◆ **Document passage**:
--------------------------------

It might sound like an "easy" answer… but I am struggling to find where the definition of this might be documented.
For example:
This tells me that a type which is Copyable
is a type that can be copied… but then what does that mean?
There might be some more clues in SE-0390:
All currently existing types in Swift are copyable, meaning it is possible to create multiple identical, interchangeable representations of any value of the type.
But then what does that mean? Are "identical" and "interchangeable" defined anywhere else across Swift? I don't see much more discussion about what that means or what that implies.
If we try and work to a formal definition of this:
if b = copy(a) then a.isIdentical(to: b)
if b = copy(a) then a.isInterchangable(to: b)
Unstated and undefined are axioms of Reflexivity:
a.isIdentical(to: a) is always true
a.isInterchangable(to: a) is always true
Symmetry:
a.isIdentical(to: b) implies b.isIdentical(to: a)

--------------------------------

◆ **Provided material**:
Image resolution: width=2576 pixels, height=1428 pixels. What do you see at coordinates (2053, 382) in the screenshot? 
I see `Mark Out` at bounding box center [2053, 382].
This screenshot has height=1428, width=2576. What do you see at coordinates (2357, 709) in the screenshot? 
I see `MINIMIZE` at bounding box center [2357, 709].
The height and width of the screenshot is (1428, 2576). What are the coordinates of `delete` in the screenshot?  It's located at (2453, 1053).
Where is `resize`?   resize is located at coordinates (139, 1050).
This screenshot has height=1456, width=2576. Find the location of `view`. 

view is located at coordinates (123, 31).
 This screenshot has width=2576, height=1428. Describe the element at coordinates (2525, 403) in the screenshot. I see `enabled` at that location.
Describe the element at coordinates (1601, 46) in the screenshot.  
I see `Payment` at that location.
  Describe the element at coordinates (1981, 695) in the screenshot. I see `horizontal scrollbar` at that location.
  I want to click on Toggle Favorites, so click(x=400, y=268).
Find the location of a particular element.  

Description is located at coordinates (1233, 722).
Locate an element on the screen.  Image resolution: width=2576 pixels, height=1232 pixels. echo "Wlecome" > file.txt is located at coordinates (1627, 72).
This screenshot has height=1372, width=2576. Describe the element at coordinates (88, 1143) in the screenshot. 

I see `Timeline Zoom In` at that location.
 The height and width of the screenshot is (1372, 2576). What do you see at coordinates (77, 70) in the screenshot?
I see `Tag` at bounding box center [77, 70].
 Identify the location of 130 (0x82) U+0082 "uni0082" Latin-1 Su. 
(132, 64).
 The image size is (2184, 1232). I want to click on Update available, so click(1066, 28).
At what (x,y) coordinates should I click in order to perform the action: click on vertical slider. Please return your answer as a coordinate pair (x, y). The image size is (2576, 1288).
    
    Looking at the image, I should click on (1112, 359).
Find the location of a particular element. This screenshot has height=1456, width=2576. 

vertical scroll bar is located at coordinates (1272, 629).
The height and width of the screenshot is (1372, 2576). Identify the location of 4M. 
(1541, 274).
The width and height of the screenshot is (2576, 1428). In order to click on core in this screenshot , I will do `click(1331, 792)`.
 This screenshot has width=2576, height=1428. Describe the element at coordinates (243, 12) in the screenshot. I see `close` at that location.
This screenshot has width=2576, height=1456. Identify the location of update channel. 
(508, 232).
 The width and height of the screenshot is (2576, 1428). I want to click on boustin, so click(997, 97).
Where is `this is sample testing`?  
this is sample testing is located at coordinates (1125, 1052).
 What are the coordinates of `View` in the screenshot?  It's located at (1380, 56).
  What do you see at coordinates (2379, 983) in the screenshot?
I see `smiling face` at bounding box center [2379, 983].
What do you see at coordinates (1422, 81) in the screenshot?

--------------------------------

◆ **What to produce**:
In the post about the meaning of Copyable in Swift, which proposal is cited as a possible source of more clues? These records were drawn from a different source than the text.

◆ **Problem solution**:
SE-0390